Class A in the urban core is in excess of 90% occupied.

HOUSTON—The Oil Patch’s office market recovery has so far defied most of the nation, fueled by above-average job creation and limited new supply. According to Marcus & Millichap‘s Q3 report, Houston is among the tightest markets in the nation with a 13.9% vacancy predicted by the end of 2012.

Class A in the urban core is in excess of 90% occupied, but M&M predicts corporate relocations from leased space to build-to-suit properties will hamper the pace of recovery over the next few quarters.

In addition to multiple build-to-suits, the firm reports that the pipeline of planned projects has grown to include 13 million square feet of competitive office space. The Energy Corridor and Westchase area account for about 40% of that total.
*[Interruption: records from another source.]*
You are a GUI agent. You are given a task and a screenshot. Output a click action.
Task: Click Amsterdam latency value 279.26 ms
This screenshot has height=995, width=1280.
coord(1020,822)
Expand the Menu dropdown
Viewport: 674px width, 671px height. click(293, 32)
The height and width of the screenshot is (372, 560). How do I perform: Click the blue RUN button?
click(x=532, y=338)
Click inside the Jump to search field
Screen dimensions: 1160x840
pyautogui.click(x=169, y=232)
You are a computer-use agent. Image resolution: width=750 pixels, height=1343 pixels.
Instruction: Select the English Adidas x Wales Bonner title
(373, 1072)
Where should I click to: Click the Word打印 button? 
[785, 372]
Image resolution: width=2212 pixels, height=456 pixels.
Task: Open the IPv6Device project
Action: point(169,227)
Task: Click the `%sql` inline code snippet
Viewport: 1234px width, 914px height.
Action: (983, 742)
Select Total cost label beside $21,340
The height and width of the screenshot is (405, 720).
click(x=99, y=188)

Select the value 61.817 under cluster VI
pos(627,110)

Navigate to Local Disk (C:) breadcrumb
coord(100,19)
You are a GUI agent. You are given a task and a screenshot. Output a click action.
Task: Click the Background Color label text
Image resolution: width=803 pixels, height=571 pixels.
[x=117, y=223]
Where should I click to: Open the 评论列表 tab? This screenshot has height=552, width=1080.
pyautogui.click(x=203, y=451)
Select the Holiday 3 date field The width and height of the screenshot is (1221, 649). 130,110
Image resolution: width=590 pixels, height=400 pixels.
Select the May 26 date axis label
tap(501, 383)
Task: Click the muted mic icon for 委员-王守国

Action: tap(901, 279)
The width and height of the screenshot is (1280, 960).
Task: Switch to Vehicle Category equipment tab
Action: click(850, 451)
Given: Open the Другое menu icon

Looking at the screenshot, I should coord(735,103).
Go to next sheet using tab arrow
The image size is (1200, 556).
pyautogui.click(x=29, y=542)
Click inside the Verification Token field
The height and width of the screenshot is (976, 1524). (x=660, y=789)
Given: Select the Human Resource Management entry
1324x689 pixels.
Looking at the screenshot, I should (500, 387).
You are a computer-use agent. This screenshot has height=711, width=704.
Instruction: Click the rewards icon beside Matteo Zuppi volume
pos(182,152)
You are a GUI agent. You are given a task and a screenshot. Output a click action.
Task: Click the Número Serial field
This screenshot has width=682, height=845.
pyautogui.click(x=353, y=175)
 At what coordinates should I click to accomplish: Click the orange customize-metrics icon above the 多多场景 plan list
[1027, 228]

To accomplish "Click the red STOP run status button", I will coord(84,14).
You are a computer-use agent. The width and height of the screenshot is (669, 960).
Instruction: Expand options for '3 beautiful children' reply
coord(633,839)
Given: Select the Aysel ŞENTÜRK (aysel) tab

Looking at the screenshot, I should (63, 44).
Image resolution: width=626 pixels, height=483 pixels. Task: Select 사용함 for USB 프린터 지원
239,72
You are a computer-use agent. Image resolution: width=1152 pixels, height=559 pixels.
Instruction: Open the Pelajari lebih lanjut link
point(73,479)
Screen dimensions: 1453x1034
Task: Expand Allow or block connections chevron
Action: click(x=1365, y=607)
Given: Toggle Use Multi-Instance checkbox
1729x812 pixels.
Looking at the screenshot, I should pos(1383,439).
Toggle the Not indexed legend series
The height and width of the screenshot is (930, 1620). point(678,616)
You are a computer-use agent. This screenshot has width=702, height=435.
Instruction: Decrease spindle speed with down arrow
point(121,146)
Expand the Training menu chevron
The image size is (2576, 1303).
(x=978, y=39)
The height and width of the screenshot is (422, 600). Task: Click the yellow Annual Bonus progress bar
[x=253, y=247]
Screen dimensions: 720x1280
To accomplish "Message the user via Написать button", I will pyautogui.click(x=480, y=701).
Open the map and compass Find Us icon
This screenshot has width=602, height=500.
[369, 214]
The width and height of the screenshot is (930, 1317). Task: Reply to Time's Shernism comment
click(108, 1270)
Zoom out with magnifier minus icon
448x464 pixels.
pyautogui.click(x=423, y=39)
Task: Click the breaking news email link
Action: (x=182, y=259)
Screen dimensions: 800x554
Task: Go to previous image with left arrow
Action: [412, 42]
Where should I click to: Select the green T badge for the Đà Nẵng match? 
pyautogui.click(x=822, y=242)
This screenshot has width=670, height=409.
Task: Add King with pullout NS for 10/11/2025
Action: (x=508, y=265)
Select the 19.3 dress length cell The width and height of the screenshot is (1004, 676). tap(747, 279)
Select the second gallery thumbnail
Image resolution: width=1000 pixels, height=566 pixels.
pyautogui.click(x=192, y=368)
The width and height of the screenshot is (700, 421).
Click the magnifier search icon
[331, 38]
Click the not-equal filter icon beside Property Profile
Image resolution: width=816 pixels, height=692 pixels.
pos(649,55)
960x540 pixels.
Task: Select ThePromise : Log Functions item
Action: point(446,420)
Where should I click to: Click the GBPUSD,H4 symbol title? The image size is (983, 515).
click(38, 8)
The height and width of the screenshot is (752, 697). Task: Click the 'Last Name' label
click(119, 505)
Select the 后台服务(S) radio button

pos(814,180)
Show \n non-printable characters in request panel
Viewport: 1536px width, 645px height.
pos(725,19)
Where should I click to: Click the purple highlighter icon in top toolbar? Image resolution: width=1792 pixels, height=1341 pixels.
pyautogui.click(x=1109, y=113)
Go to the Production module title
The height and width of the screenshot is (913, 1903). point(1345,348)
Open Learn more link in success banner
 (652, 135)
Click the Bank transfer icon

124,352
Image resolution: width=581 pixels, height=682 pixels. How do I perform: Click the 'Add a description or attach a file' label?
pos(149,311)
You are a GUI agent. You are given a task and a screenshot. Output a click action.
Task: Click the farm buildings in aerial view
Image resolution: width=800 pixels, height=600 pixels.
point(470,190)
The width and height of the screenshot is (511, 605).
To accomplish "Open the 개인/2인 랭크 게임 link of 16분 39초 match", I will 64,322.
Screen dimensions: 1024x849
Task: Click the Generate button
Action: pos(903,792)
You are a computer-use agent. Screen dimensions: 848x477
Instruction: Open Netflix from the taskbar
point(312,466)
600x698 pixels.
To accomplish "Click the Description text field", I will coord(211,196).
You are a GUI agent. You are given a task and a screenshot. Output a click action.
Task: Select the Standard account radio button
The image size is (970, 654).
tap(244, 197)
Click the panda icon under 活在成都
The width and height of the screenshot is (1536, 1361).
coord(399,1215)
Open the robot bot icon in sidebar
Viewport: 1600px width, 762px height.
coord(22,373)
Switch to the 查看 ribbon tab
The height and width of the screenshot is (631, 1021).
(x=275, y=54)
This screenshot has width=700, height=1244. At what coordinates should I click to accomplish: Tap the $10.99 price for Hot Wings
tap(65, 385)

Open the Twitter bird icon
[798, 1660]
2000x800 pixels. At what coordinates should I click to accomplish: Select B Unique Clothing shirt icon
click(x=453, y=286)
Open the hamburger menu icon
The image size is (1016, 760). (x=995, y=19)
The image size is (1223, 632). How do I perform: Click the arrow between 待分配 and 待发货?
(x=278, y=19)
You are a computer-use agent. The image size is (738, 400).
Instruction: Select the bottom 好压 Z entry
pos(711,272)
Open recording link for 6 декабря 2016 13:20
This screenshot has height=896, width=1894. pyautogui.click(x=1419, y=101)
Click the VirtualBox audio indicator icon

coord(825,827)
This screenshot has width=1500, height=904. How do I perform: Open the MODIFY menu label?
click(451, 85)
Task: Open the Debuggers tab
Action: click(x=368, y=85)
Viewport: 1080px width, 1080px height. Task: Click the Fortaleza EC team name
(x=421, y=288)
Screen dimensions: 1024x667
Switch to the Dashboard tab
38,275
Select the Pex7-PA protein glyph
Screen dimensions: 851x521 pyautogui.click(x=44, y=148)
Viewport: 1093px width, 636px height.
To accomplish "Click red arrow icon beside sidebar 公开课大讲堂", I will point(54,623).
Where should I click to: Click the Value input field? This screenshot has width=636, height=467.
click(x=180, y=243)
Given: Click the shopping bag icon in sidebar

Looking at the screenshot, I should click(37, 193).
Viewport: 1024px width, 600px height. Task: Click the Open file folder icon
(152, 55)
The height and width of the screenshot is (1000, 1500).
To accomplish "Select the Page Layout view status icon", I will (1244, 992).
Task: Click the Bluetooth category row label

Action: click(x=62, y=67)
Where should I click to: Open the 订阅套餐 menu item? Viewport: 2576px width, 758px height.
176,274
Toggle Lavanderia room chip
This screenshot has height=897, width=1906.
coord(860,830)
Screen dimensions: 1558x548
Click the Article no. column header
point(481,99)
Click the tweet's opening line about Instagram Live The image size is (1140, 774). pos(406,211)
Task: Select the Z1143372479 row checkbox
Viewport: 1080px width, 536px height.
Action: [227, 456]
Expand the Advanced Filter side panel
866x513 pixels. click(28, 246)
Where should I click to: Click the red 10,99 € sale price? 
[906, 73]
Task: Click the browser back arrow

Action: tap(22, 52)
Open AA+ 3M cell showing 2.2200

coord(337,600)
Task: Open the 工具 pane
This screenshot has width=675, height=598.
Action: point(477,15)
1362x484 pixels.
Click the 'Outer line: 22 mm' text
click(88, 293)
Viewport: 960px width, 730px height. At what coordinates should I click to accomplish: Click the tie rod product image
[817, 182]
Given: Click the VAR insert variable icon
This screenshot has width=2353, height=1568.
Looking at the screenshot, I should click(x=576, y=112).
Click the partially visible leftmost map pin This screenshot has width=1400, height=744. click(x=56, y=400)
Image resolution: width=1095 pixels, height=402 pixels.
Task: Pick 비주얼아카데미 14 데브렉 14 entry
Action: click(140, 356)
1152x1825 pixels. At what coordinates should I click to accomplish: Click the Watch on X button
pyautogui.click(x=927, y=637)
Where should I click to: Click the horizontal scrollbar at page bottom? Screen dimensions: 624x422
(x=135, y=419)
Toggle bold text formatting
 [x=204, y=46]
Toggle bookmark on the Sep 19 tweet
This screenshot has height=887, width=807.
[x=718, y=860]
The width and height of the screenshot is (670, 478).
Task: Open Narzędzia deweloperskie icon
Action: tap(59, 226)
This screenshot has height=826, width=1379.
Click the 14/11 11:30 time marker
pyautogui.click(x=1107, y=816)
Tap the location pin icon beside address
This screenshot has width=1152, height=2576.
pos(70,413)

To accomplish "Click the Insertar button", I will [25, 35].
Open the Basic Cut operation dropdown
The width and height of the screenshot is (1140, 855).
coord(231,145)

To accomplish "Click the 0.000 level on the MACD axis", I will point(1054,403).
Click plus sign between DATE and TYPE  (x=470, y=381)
In those cases where building owners are making significant investment in upgrades, class A assets are ready to compete on a nationwide scale. Such is the case, for instance, at Pennzoil Place, with its investments in a fiber-optic backbone to optimize building system controls, security monitoring, automated climate regulation, maintenance operations and lighting management.

Marcus & Millichap reports that asking rents for Houston office space rose 2.1% over the past year to $24.51 per foot. Year-over-year, class A asking did slightly better, with a 2.3% increase to $29.30 per foot. M&M predicts that asking rents will rise 3.5% overall and will soon see a faster rise to 4.3% as owners pare concessions.